Saved data entries:
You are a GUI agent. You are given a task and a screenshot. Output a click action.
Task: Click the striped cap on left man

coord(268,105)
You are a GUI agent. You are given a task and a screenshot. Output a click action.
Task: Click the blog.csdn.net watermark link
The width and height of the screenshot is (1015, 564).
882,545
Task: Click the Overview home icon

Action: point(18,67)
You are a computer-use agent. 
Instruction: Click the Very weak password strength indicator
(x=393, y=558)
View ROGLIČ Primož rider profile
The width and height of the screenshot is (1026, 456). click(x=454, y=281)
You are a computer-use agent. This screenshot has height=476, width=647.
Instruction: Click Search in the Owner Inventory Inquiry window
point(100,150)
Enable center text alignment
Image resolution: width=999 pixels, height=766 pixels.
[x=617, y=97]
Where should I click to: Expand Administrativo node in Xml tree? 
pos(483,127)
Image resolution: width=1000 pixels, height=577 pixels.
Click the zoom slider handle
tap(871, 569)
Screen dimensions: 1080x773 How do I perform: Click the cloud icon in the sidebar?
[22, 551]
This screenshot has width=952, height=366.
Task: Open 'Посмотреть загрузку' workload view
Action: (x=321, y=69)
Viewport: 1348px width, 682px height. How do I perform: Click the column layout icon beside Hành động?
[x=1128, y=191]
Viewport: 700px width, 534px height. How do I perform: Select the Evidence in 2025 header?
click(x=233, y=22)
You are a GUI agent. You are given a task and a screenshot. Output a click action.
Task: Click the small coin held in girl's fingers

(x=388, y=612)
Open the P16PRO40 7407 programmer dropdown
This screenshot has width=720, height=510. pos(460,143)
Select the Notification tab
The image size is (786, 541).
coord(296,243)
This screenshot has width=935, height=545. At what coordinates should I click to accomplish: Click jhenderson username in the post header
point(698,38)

## EXERCISE PROMPT
Only the lines from the one that contains "Click the zoom slider handle" to the end of the entries above should be given again, exactly and in full.

## SOLUTION TO THE PROBLEM
Click the zoom slider handle
tap(871, 569)
Screen dimensions: 1080x773 How do I perform: Click the cloud icon in the sidebar?
[22, 551]
This screenshot has width=952, height=366.
Task: Open 'Посмотреть загрузку' workload view
Action: (x=321, y=69)
Viewport: 1348px width, 682px height. How do I perform: Click the column layout icon beside Hành động?
[x=1128, y=191]
Viewport: 700px width, 534px height. How do I perform: Select the Evidence in 2025 header?
click(x=233, y=22)
You are a GUI agent. You are given a task and a screenshot. Output a click action.
Task: Click the small coin held in girl's fingers

(x=388, y=612)
Open the P16PRO40 7407 programmer dropdown
This screenshot has width=720, height=510. pos(460,143)
Select the Notification tab
The image size is (786, 541).
coord(296,243)
This screenshot has width=935, height=545. At what coordinates should I click to accomplish: Click jhenderson username in the post header
point(698,38)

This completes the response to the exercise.